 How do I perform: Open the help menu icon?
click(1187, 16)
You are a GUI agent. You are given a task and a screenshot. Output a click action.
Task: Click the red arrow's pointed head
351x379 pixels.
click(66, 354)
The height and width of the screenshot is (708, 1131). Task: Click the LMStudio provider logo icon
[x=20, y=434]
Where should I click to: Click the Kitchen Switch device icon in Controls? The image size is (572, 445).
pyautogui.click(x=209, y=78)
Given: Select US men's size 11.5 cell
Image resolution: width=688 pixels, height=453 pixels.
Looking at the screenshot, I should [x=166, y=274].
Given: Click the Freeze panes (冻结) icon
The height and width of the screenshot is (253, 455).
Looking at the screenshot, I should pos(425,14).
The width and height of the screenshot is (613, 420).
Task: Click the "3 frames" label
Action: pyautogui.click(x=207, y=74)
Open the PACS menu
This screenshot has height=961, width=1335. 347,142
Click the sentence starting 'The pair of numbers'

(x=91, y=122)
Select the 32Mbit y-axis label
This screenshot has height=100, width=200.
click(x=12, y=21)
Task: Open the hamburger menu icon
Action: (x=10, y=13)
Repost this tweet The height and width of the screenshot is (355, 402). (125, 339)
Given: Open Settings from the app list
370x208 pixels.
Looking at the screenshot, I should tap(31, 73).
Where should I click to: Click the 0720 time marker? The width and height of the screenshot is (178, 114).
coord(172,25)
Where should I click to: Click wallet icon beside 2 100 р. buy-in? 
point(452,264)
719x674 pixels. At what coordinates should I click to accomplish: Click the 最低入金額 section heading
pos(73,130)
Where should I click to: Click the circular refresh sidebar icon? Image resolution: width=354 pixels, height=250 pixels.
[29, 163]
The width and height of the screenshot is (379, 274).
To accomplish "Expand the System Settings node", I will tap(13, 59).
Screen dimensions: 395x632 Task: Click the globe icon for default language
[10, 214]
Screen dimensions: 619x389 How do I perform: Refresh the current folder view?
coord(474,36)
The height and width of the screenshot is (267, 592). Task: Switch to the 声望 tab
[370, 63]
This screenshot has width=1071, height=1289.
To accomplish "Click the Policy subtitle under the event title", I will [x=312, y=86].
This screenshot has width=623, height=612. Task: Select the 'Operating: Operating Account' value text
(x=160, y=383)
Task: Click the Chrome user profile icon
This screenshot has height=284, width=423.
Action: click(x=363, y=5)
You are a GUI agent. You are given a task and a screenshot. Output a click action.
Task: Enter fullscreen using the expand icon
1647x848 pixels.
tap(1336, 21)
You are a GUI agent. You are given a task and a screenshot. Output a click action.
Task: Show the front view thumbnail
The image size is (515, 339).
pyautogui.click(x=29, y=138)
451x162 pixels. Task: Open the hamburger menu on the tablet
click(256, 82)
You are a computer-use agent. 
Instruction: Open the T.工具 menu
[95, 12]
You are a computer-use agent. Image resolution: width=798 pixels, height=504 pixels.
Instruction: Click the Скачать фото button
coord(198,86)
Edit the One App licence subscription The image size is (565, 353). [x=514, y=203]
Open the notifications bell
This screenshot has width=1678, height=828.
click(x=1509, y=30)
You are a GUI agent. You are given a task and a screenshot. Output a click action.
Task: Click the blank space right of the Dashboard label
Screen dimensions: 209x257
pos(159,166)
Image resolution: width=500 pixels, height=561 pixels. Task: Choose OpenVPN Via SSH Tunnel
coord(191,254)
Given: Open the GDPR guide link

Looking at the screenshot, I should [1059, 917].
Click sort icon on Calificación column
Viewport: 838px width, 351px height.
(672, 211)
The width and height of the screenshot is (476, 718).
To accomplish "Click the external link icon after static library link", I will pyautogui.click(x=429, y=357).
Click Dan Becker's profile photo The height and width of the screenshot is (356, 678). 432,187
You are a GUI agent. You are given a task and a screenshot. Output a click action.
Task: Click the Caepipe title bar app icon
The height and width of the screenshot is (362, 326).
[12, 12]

---*---

[What to work on]
An exact copy of the lines from the one with "1647x848 pixels." through the last line of the listing is the whole answer.

[Answer box]
1647x848 pixels.
tap(1336, 21)
You are a GUI agent. You are given a task and a screenshot. Output a click action.
Task: Show the front view thumbnail
The image size is (515, 339).
pyautogui.click(x=29, y=138)
451x162 pixels. Task: Open the hamburger menu on the tablet
click(256, 82)
You are a computer-use agent. 
Instruction: Open the T.工具 menu
[95, 12]
You are a computer-use agent. Image resolution: width=798 pixels, height=504 pixels.
Instruction: Click the Скачать фото button
coord(198,86)
Edit the One App licence subscription The image size is (565, 353). [x=514, y=203]
Open the notifications bell
This screenshot has width=1678, height=828.
click(x=1509, y=30)
You are a GUI agent. You are given a task and a screenshot. Output a click action.
Task: Click the blank space right of the Dashboard label
Screen dimensions: 209x257
pos(159,166)
Image resolution: width=500 pixels, height=561 pixels. Task: Choose OpenVPN Via SSH Tunnel
coord(191,254)
Given: Open the GDPR guide link

Looking at the screenshot, I should [1059, 917].
Click sort icon on Calificación column
Viewport: 838px width, 351px height.
(672, 211)
The width and height of the screenshot is (476, 718).
To accomplish "Click the external link icon after static library link", I will pyautogui.click(x=429, y=357).
Click Dan Becker's profile photo The height and width of the screenshot is (356, 678). 432,187
You are a GUI agent. You are given a task and a screenshot. Output a click action.
Task: Click the Caepipe title bar app icon
The height and width of the screenshot is (362, 326).
[12, 12]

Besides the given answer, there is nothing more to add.